-- Exercise description --
Copy out the listing that follows in its entirety, keeping it exactly the same.

● ● ●

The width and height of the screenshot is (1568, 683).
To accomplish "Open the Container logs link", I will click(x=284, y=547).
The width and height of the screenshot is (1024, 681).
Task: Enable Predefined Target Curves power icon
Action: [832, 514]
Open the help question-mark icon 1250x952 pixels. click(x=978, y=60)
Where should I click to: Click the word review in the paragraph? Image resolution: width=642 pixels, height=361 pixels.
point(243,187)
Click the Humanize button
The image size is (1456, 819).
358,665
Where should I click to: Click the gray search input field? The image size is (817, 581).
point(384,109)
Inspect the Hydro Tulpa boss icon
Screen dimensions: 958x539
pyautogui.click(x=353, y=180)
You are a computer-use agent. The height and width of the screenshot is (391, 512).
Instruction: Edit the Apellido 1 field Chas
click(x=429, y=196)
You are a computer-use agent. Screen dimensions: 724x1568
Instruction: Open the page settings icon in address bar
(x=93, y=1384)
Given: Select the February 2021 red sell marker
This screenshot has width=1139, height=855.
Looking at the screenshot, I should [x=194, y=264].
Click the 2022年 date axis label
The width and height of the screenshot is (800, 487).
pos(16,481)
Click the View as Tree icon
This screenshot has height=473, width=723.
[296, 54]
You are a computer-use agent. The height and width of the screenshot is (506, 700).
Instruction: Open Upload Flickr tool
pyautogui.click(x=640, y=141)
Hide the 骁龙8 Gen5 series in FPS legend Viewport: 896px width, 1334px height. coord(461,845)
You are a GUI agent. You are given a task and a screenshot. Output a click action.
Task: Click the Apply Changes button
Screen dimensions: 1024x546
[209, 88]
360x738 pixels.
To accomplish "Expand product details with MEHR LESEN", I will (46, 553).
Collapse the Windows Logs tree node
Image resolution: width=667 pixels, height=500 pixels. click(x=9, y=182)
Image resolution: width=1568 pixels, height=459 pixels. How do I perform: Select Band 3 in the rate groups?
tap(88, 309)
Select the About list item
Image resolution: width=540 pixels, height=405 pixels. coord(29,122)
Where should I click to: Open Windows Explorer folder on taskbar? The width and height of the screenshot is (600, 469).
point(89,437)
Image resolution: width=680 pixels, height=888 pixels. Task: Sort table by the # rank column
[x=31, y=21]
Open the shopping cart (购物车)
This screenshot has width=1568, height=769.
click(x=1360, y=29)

● ● ●

-- Answer below --
The width and height of the screenshot is (1568, 683).
To accomplish "Open the Container logs link", I will click(x=284, y=547).
The width and height of the screenshot is (1024, 681).
Task: Enable Predefined Target Curves power icon
Action: [832, 514]
Open the help question-mark icon 1250x952 pixels. click(x=978, y=60)
Where should I click to: Click the word review in the paragraph? Image resolution: width=642 pixels, height=361 pixels.
point(243,187)
Click the Humanize button
The image size is (1456, 819).
358,665
Where should I click to: Click the gray search input field? The image size is (817, 581).
point(384,109)
Inspect the Hydro Tulpa boss icon
Screen dimensions: 958x539
pyautogui.click(x=353, y=180)
You are a computer-use agent. The height and width of the screenshot is (391, 512).
Instruction: Edit the Apellido 1 field Chas
click(x=429, y=196)
You are a computer-use agent. Screen dimensions: 724x1568
Instruction: Open the page settings icon in address bar
(x=93, y=1384)
Given: Select the February 2021 red sell marker
This screenshot has width=1139, height=855.
Looking at the screenshot, I should [x=194, y=264].
Click the 2022年 date axis label
The width and height of the screenshot is (800, 487).
pos(16,481)
Click the View as Tree icon
This screenshot has height=473, width=723.
[296, 54]
You are a computer-use agent. The height and width of the screenshot is (506, 700).
Instruction: Open Upload Flickr tool
pyautogui.click(x=640, y=141)
Hide the 骁龙8 Gen5 series in FPS legend Viewport: 896px width, 1334px height. coord(461,845)
You are a GUI agent. You are given a task and a screenshot. Output a click action.
Task: Click the Apply Changes button
Screen dimensions: 1024x546
[209, 88]
360x738 pixels.
To accomplish "Expand product details with MEHR LESEN", I will (46, 553).
Collapse the Windows Logs tree node
Image resolution: width=667 pixels, height=500 pixels. click(x=9, y=182)
Image resolution: width=1568 pixels, height=459 pixels. How do I perform: Select Band 3 in the rate groups?
tap(88, 309)
Select the About list item
Image resolution: width=540 pixels, height=405 pixels. coord(29,122)
Where should I click to: Open Windows Explorer folder on taskbar? The width and height of the screenshot is (600, 469).
point(89,437)
Image resolution: width=680 pixels, height=888 pixels. Task: Sort table by the # rank column
[x=31, y=21]
Open the shopping cart (购物车)
This screenshot has width=1568, height=769.
click(x=1360, y=29)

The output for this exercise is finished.